Nada es como lo imaginé... Las personas son todas iguales, tan grises y frías. Nadie se mira a los ojos. Todos caminan en la misma dirección y con el mismo propósito...
La facilidad con la que me pierdo en estas calles asusta. Las esquinas vacías, las paredes blancas, sin colores. La luna, no es la misma. No alumbra tanto. Es rojiza y más grande.

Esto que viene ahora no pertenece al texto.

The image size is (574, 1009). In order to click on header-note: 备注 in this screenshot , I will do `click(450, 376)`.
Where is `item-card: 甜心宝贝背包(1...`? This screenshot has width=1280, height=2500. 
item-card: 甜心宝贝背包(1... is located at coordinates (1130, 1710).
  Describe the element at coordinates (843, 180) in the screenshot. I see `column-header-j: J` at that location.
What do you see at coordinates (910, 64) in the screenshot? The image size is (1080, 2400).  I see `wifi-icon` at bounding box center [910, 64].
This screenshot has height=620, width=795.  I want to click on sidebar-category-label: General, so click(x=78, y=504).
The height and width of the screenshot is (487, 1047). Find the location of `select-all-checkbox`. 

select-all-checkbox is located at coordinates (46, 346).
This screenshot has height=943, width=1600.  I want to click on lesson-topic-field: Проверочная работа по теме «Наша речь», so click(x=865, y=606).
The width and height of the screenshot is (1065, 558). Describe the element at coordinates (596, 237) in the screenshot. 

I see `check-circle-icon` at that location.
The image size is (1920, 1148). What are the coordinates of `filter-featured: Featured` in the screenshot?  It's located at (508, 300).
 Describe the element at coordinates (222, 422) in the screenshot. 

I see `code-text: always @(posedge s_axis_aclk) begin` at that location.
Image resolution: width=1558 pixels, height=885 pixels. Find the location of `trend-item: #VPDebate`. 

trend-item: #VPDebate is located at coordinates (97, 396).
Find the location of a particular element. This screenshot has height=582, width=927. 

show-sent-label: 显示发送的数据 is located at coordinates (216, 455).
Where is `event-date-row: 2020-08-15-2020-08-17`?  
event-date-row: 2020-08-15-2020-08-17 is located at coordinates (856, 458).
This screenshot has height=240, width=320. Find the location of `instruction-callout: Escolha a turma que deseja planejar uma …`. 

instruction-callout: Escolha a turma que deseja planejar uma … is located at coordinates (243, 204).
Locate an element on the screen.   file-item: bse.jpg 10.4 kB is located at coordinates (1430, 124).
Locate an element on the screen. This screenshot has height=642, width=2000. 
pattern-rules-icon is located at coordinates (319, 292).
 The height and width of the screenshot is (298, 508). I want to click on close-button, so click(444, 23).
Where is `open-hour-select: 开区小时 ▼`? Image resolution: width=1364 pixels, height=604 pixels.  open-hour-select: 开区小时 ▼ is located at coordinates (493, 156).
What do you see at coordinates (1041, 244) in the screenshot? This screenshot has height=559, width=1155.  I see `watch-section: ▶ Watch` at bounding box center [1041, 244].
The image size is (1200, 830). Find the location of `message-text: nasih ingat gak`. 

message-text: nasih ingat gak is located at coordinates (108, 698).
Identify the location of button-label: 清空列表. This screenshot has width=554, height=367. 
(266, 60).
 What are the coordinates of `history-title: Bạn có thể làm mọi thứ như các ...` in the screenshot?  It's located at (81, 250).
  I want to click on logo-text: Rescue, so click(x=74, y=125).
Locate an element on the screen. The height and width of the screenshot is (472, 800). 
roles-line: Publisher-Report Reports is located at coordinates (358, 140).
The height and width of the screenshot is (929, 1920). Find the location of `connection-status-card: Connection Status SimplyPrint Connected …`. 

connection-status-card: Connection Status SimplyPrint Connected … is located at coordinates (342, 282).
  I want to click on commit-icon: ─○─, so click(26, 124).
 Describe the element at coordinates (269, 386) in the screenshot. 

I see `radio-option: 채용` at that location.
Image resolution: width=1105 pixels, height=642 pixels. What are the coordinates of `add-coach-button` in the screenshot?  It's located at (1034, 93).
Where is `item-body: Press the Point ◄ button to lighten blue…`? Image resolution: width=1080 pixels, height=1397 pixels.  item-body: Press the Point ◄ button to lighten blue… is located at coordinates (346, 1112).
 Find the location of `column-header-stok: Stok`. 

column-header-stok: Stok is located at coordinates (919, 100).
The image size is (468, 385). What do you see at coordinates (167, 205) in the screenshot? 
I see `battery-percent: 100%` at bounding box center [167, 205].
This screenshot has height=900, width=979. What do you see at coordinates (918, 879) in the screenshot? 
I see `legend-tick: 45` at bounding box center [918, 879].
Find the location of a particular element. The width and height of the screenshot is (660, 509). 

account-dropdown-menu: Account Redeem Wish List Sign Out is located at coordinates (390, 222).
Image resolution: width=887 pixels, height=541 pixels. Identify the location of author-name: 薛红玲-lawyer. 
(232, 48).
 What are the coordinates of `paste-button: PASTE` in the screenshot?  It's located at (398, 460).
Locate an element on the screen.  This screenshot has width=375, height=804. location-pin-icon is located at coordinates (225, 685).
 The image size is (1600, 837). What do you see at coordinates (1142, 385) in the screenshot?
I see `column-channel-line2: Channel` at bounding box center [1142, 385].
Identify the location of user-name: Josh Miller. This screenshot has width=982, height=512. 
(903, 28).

Cuando estaba con ustedes anhelaba llegar acá, pensando que era algo imposible, como era de esperarse. Pero otra vez, lo imposible me desilusiona, volviéndose posible. Creando ese ambiente de posibilidades en general, y eso es algo que me hace sentir… Algo horrible... Alguien más, uno más en este mundo... Una de las personas grises que están acá... Todo monótono... Todo igual.
Ya no quiero estar de este lado del arcoíris... no es como pensé. Pero no recuerdo el camino, y la desesperación me invade... No sé qué hacer. Mi ropa se va tornando gris cada vez más, mis sentimientos ya no me afectan, mi vista se oscurece, y mi cuerpo se desacelera.
Ya no hay nada más que hacer acá, porque mi logro... solo era llegar, y yo… llegué.